• _QUOTED PASSAGE_:

Louis La Minh Hoang

Today’s physics lesson focused on the eye — but not in the biological sense. No anatomy, no retina cells, no rods or cones. Instead, we treated the eye purely as an optical system, a beautifully engineered arrangement of lenses, focal lengths, and image formation. It was all physics, all math, and surprisingly elegant.

We approached the eye as a dynamic lens system whose focal length changes through accommodation. Instead of thinking about muscles and tissues, we analyzed this in the same way we study convex lenses: by considering how changing curvature alters focus, image position, and overall optical power. Treating the eye like a movable, adjustable lens suddenly made a lot of everyday experiences — reading, focusing far away, blurriness — feel like simple lens problems.

One of the biggest parts of the lesson was understanding how the eye forms real, inverted images on the “screen,” which we simplified as the retina. We studied how altering the object distance affects the image distance and why the eye has to adjust its focal length instead of sliding the retina back and forth like a camera. This comparison made the physics behind vision feel almost mechanical — a system of distances, curvatures, and power adjustments.

• _TASK LIST_:
1. Update the note on the eye physics lesson, starting with "Louis La Minh" and going on through "and surprisingly elegant.", and change "optical system" to "optical device".
2. Write what comes next in the note on the eye physics lesson, picking up after its final sentence.

• _GIVEN ENTRIES_:
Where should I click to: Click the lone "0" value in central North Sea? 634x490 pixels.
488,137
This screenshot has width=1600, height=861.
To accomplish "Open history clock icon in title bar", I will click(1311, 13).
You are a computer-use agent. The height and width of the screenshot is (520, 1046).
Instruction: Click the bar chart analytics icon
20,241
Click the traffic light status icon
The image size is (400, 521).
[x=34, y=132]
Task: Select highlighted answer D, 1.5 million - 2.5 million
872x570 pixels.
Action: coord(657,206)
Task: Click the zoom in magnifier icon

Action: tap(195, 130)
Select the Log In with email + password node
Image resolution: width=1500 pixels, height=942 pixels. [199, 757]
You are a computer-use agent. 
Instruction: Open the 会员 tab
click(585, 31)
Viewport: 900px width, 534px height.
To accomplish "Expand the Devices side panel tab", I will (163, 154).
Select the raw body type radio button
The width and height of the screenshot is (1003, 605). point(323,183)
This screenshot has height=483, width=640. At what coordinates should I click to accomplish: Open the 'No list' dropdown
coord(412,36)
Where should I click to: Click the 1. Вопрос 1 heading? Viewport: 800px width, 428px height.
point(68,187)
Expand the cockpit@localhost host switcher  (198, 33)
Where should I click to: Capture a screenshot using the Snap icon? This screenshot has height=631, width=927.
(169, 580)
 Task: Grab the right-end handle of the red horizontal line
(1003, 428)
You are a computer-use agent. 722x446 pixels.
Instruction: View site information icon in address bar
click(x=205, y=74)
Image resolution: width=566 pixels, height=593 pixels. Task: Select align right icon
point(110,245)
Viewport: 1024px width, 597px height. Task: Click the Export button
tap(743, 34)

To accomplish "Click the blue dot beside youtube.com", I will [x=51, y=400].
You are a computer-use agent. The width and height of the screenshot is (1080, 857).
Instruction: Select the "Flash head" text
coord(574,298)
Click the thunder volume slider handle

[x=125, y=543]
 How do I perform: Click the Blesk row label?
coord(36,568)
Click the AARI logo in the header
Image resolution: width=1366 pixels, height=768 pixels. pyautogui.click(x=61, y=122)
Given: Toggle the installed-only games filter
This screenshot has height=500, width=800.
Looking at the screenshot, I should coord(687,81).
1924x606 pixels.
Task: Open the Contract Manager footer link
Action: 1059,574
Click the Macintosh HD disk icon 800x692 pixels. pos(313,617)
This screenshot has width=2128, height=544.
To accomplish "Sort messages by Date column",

• _ANSWERS GIVEN_:
1.
Louis La Minh Hoang

Today’s physics lesson focused on the eye — but not in the biological sense. No anatomy, no retina cells, no rods or cones. Instead, we treated the eye purely as an optical device, a beautifully engineered arrangement of lenses, focal lengths, and image formation. It was all physics, all math, and surprisingly elegant.

2.
Then came the vision defects, again through a physics lens. We explored:

• Myopia as the image forming in front of the retina → meaning the lens system’s power is too strong or the eyeball is too long.
• Hyperopia as the image forming behind the retina → meaning the system’s power is too weak or the eyeball is too short.

No biology — just image position and focal length mismatches.
From there, it was all about correction using lenses: concave lenses for myopia, convex lenses for hyperopia, and the physics behind how they shift the image back onto the retina.

We solved problems involving optical power (diopters), which linked directly to lens equations. For instance, determining the required optical power of glasses to correct a specific defect became a matter of combining image distances and focal lengths using the thin lens formula. It was surprisingly satisfying to see how the entire process reduces to straightforward, crisp mathematics when you strip away the anatomy.

Another interesting part was the discussion on near point and far point — not as biological limits but as boundary distances determined by the maximum and minimum optical power the eye can produce. This sparked some challenging problems involving the range of accommodation, minimum focal length adjustments, and determining whether a person can read a book or see a distant sign.

What made this lesson fun was how it turned something familiar — our own eyes — into a playground for lenses, rays, and equations. The focus wasn’t on memorizing facts, but on constructing a physical model that behaves exactly like a lens we’d use in any optical experiment. It was all about image formation, refraction behavior, and the math that determines what we see.

A simple everyday act like looking at something suddenly felt like a series of optical calculations unfolding inside a lens system we all carry around. And studying it purely from the physics perspective made it feel both intuitive and deeply precise.